== Problem to work on ==
In the passage below on Chicago's Great Black Migration, translate this sentence into Spanish: "The Great Depression slowed the migration to a crawl, with 278,000 blacks residing here in 1940."

== Selection ==
— Start —

From 1915 to 1960, hundreds of thousands of black Southerners poured into Chicago, trying to escape segregation and seeking economic freedom and opportunity. The so-called "Great Black Migration" radically transformed Chicago, both politically and culturally, from an Irish-run city of recent European immigrants into one in which no group had a majority and in which no politician -- white or black -- could ever take the black vote for granted. Unfortunately, the sudden change gave rise to many of the disparities that still plague the city, but it also promoted an environment in which many black men and women could rise from poverty to prominence.

From 1910 to 1920, Chicago's black population almost tripled, from 44,000 to 109,000; from 1920 to 1930, it more than doubled, to 234,000. The Great Depression slowed the migration to a crawl, with 278,000 blacks residing here in 1940. But the boom resumed when World War II revived the economy, causing the black population to skyrocket to 492,000 from 1940 to 1950. The postwar expansion and the decline of Southern sharecropping caused the black population to nearly double again, to 813,000, by 1960.

While jobs in the factories, steel mills, and stockyards paid much better than those in the cotton fields, Chicago was not the paradise that many blacks envisioned. Segregation was almost as bad here as it was down South, and most blacks were confined to a narrow "Black Belt" of overcrowded apartment buildings on the South Side. But the new migrants made the best of their situation, and for a time in the 1930s and 1940s, the Black Belt -- dubbed "Bronzeville" or the "Black Metropolis" by the community's boosters -- thrived as a cultural, musical, religious, and educational mecca, much as New York's Harlem did in the 1920s. As journalist and Great Migration historian Nicholas Lemann writes in The Promised Land: The Great Black Migration and How It Changed America, "Chicago was a city where a black person could be somebody."

— End —

== Data excerpt ==

— Start —

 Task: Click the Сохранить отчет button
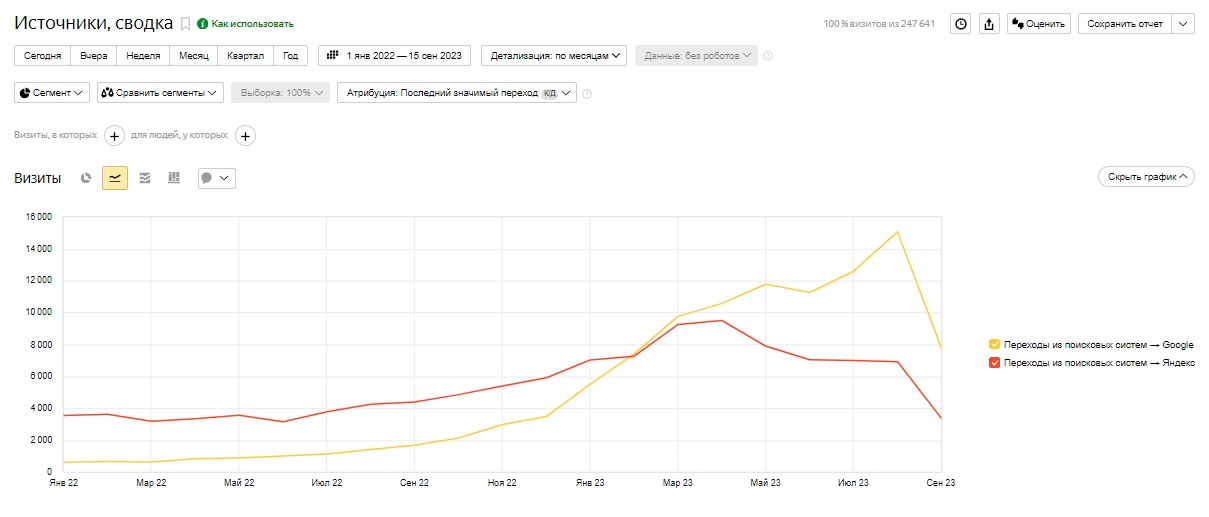[x=1124, y=24]
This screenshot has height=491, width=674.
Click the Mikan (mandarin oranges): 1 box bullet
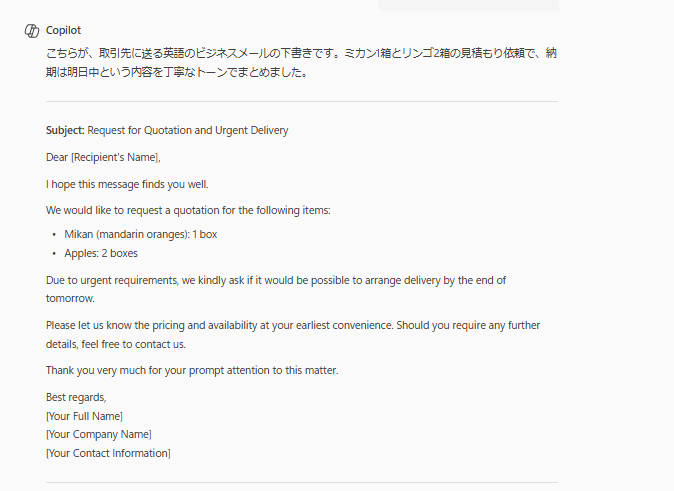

— End —

== Finished answer ==
La Gran Depresión frenó la migración hasta reducirla a un goteo, y en 1940 residían aquí 278.000 negros.